__WHAT IS NEEDED__.
Retype every record exactly. Skip the images.

__Collected data__.

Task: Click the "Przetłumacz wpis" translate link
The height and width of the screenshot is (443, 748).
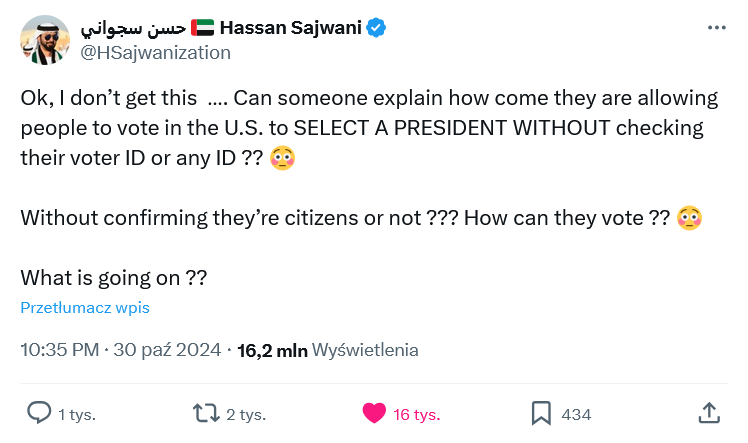Action: 85,307
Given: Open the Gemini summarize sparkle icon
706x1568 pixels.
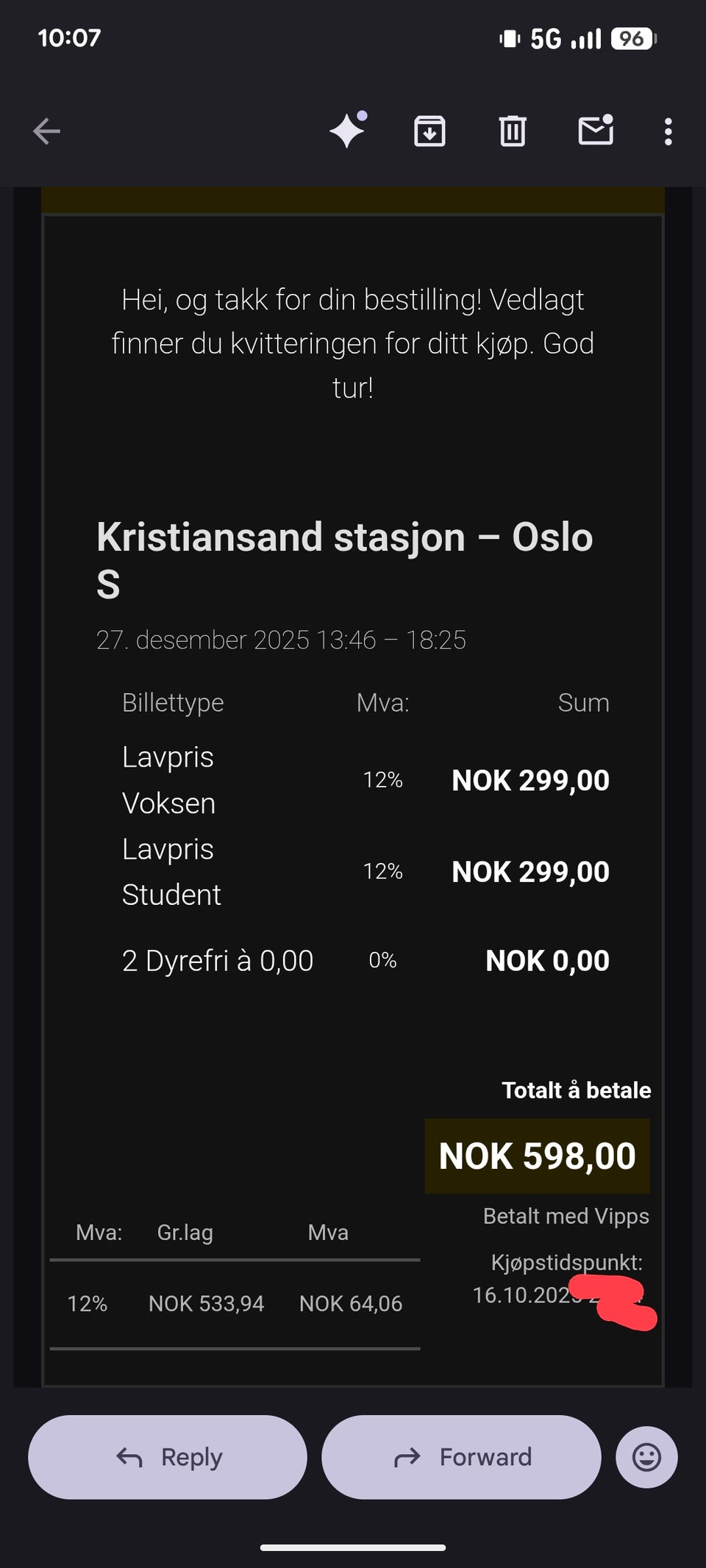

__WRITTEN ANSWER__.
Task: Click the "Przetłumacz wpis" translate link
The height and width of the screenshot is (443, 748).
Action: 85,307
Given: Open the Gemini summarize sparkle icon
706x1568 pixels.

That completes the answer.